15. Les pièces versées au dossier révèlent que les primes étaient en moyenne de 20 % supérieures à celles qui auraient été appliquées en l’absence d’accord entre les compagnies d’assurances.

16. Les compagnies d’assurances ont fait valoir au cours de la procédure nationale que le Giudice di pace di Bitonto était incompétent en vertu de l’article 33 de la loi sur la protection de la concurrence et que droit à la restitution et/ou à l’indemnisation du préjudice était prescrit.

17. Étant donné que des compagnies d’assurances d’autres États membres opéraient aussi en Italie et qu’elles ont participé à l’accord constaté par l’AGCM, le juge de renvoi estime que l’accord litigieux méconnaît aussi l’article 81 CE. Ce type d’accord est donc nul en vertu de l’article 81, paragraphe 2, CE.

18. Le juge de renvoi considère que tout tiers, dont le consommateur et l’utilisateur final d’un service, est en droit d’invoquer la nullité d’une entente interdite en vertu de l’article 81, paragraphe 1, CE et de demander à être indemnisé s’il existe un lien de causalité entre le préjudice subi et l’accord interdit.

19. Dans ce cas, une disposition comme l’article 33 de la loi 287/90 est réputée contraire au droit communautaire. En effet, une procédure devant la Corte d’appello est plus longue et plus onéreuse qu’une procédure devant le Giudice di pace, ce qui serait susceptible d’affecter l’efficacité de l’article 81 CE.

20. Le juge de renvoi a aussi des doutes sur le point de savoir si les délais de prescription auxquels sont soumis les recours en indemnité et le montant des indemnités à verser, tels qu’ils sont fixés par le droit national, sont compatibles avec l’article 81 CE.
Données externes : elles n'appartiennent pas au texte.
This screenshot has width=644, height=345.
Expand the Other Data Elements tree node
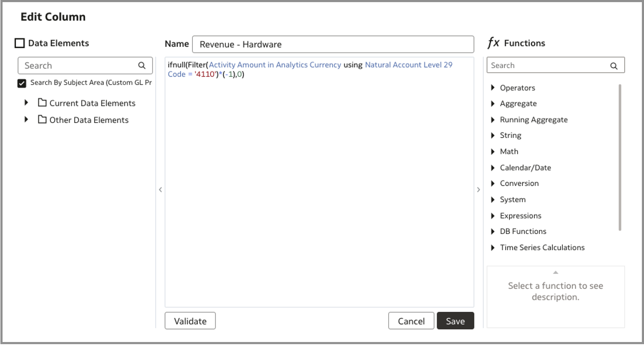pos(26,120)
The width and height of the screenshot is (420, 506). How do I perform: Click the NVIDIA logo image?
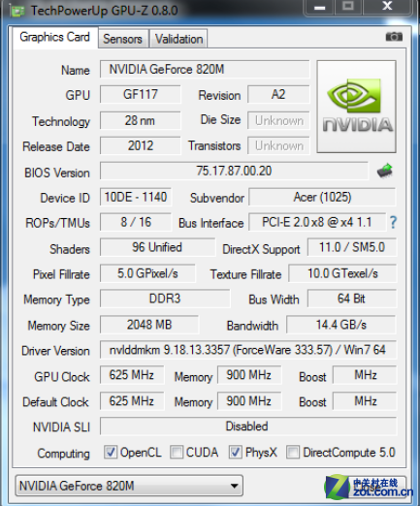tap(356, 107)
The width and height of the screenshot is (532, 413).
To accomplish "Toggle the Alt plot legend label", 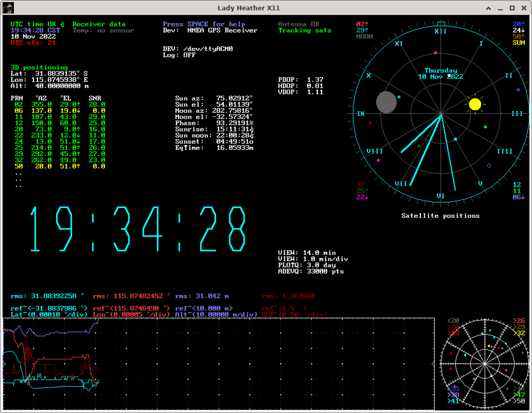I will click(216, 315).
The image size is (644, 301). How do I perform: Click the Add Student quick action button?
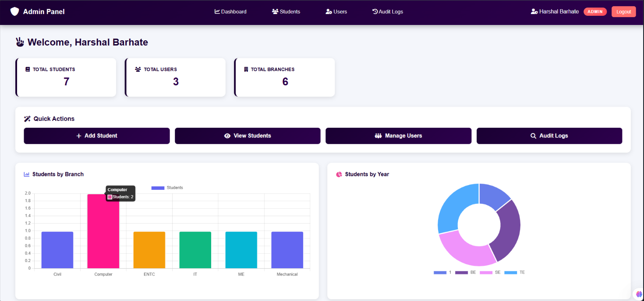pyautogui.click(x=96, y=136)
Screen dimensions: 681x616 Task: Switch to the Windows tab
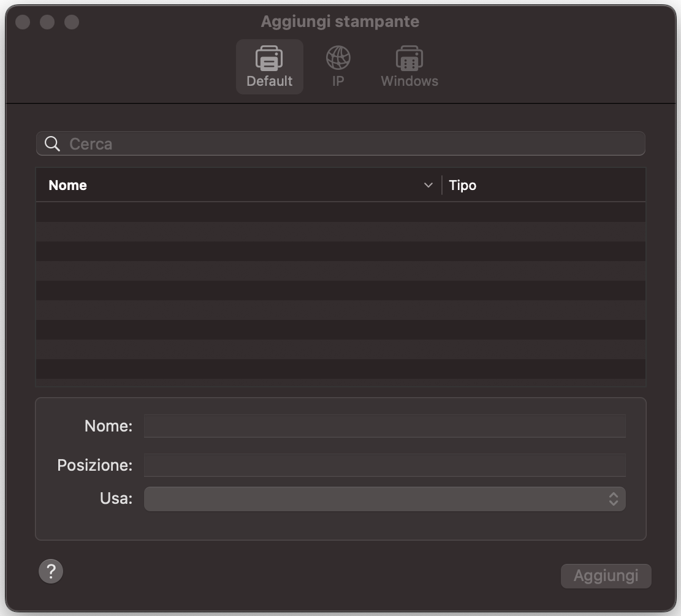409,66
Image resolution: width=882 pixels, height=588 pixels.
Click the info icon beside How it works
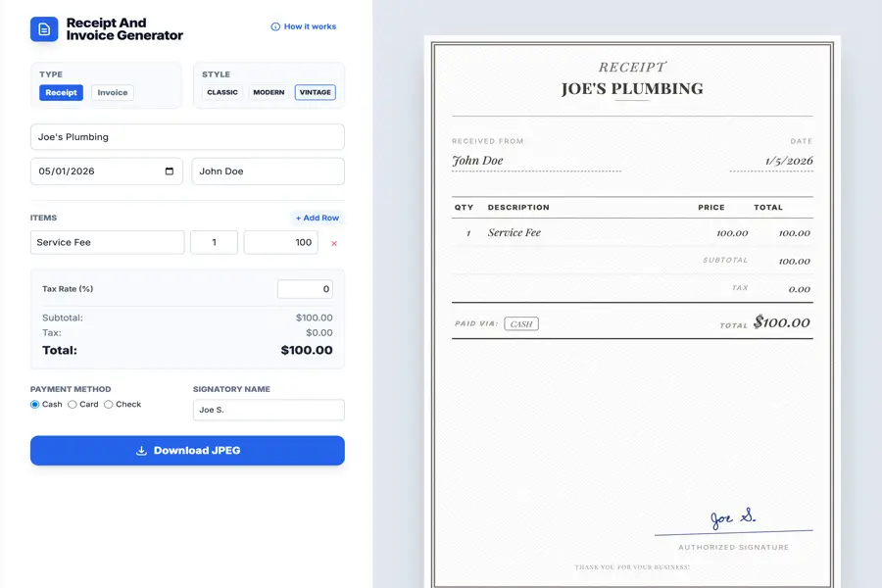click(275, 26)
21. Dans ces circonstances, le Giudice di pace di Bitonto a décidé de poser les questions suivantes:

– «L’article 81 CE doit-il être interprété en ce sens qu’il déclare nulle une entente ou une pratique concertée entre compagnies d’assurances consistant en un échange réciproque d’informations susceptible de permettre une augmentation des primes des polices d’assurance RC auto, qui n’est pas justifiée par les conditions du marché, compte tenu notamment de la participation à l’accord ou à la pratique concertée d’entreprises appartenant à différents États membres?» (4).

– «L’article 81 CE doit-il être interprété en ce sens qu’il s’oppose à l’application d’une règle nationale ayant une teneur analogue à celle de l’article 33 de la loi italienne n° 287/90, d’après lequel la demande d’indemnisation pour violation des dispositions communautaires et nationales relatives aux ententes anticoncurrentielles doit aussi être formée par les tiers devant un juge autre que celui ordinairement compétent pour les demandes de même valeur, entraînant ainsi une augmentation sensible des coûts et des délais de jugement?» (5).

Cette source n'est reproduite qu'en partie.